Nel tardo pomeriggio, si è poi passati ad illustrare il Progetto del Capo, dando ad ogni pattuglia il compito di porre le definizioni su: le finalità del progetto, i contenuti (ossia, cosa dovrebbe contenere un buon progetto del capo), quali sono gli strumenti per costruire e mantenerlo, quali sono invece gli ostacoli per costruire o mantenerlo, e quali sono i frutti del progetto (ossia, seguendo il progetto, cosa e come cambia dalla mia azione educativa).
Dopo la cena, si è passati al momento di deserto: su alcuni estratti del Piccolo Principe ed un testo liturgico (Geremia 1,4-8), i tirocinanti hanno preso il tempo necessario per riflettere su quale fosse la propria chiamata che sentivano nel loro servizio di capo e di come questa responsabilità li stesse cambiando. In seguito, hanno preso una stella, in cui hanno scritto da un lato chi o cosa li avesse portati a questa scelta, dall’altro lato, cosa volevano offrire ai ragazzi nel loro ruolo di capo.
La mattina del 6 aprile, si è poi passati a chiarire meglio la distinzione tra gli Staff ed il Consiglio Capi, illustrando ai tirocinanti come ciascun capo sia responsabile di tutti i ragazzi, di come sia necessario il costante coinvolgimento delle famiglie e dell’interazione tra Staff e Co.Ca., nonché di quali siano le rispettive responsabilità del Consiglio Capi e dello Staff.
In chiusura della mattinata, si è dato luogo ad una verifica dell’evento nella quale, sia con un’inziale attività delle pattuglie sia con un successivo pensiero dei tirocinanti, si è reso complessivamente noto che, dalla confusione iniziale data dalle prime aspettative, si è compreso meglio cosa significasse esser capo e quale fosse l’impatto delle responsabilità derivanti dal ruolo stesso.

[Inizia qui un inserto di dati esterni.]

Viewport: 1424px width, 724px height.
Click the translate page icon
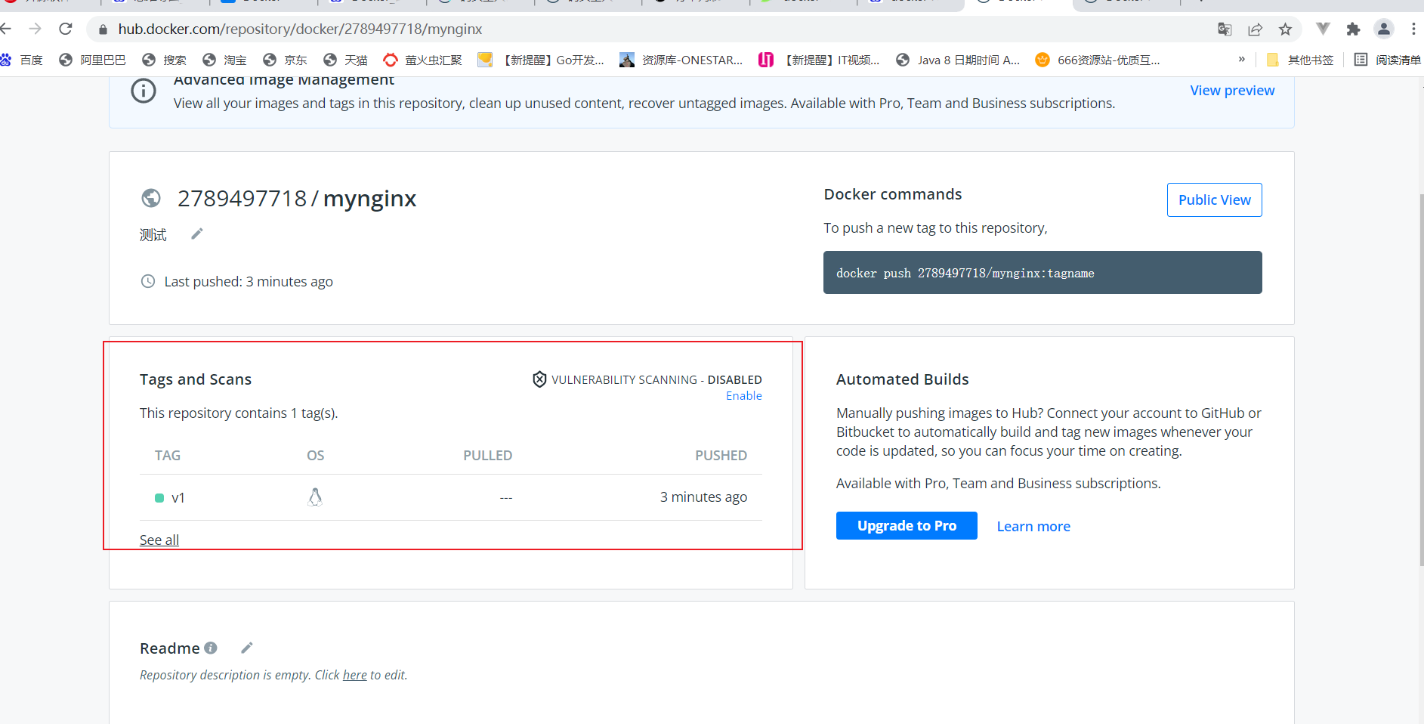[x=1225, y=29]
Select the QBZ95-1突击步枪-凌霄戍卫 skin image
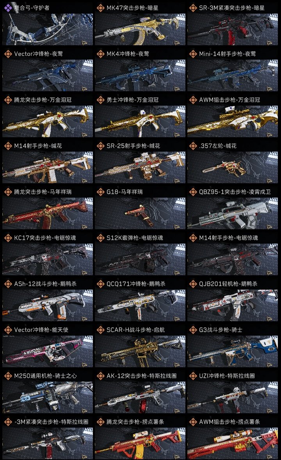Screen dimensions: 281x460 [233, 213]
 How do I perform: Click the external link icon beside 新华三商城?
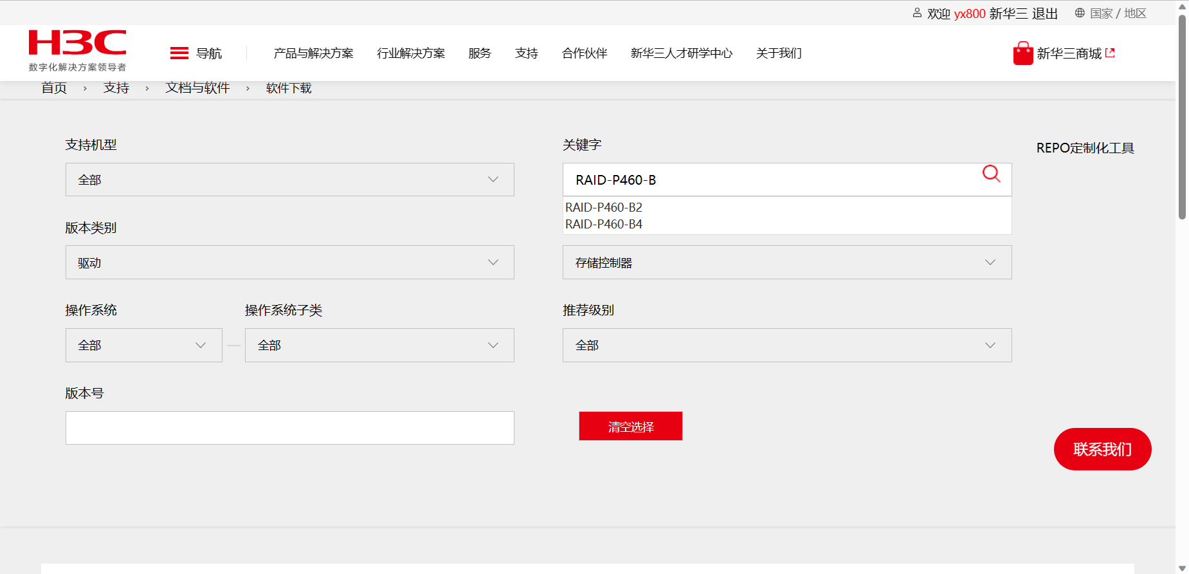click(1110, 53)
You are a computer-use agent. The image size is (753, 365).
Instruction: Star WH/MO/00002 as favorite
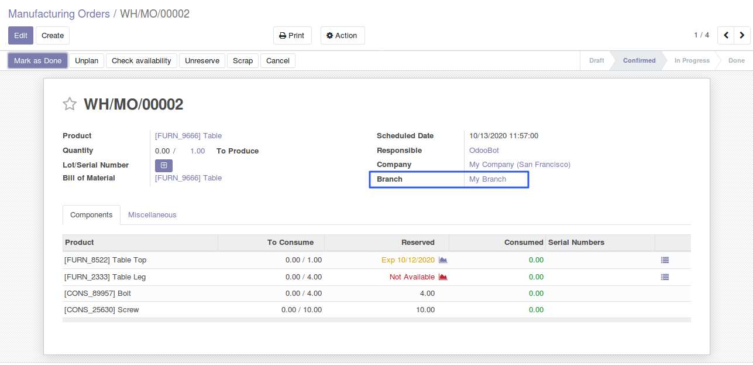[x=70, y=104]
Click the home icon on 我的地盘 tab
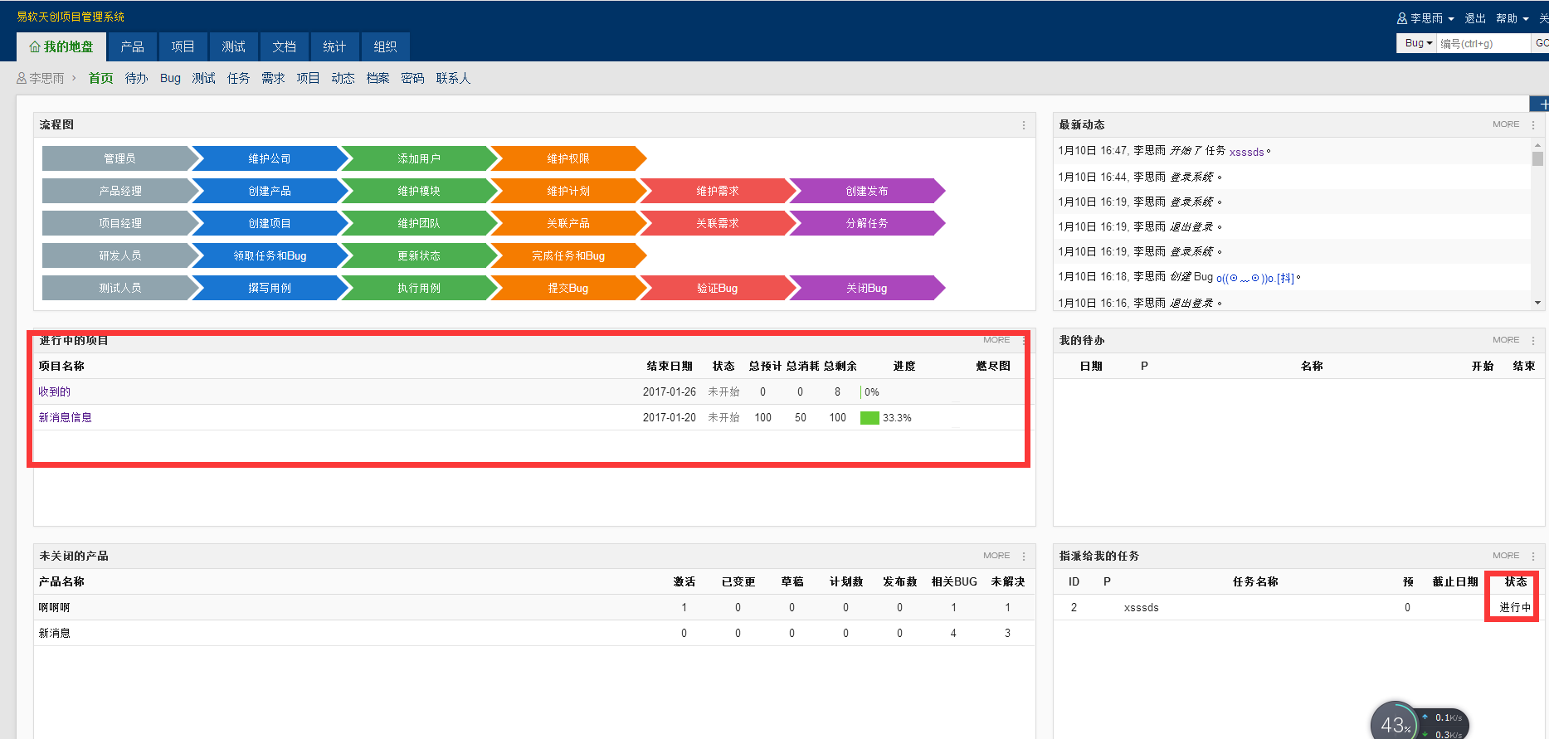Viewport: 1549px width, 739px height. coord(35,47)
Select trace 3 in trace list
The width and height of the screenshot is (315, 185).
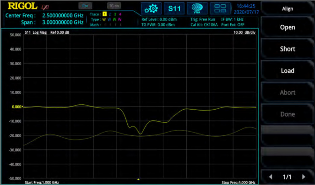(x=115, y=14)
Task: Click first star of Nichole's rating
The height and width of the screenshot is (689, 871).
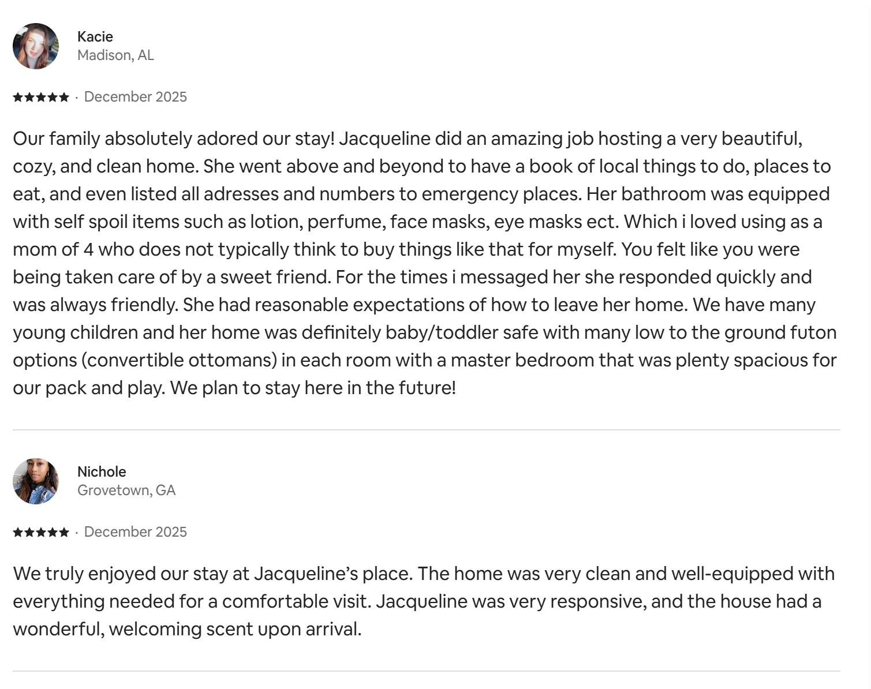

Dopo la messa della domenica, i capi formatori hanno indicato come i tirocinanti abbiano fatto propri diversi momenti e siano diventati piena parte di questa comunità, ma che era ora di ritornare ai propri gruppi, per comunicare loro l’esperienza vissuta in questi giorni.
Così, nella cerimonia di consegna del proprio fazzolettone di gruppo, i capi formatori hanno dato ad ogni singolo tirocinante un vasetto con una rosellina nella sabbia, affinché non dimentichino, come il Piccolo Principe, di curare la loro rosa, nonché hanno invitato il tirocinante a prendere una delle stelle e una delle rose portate da un altro tirocinante, al fine di non dimenticare la responsabilità e l’impegno presi durante questo evento.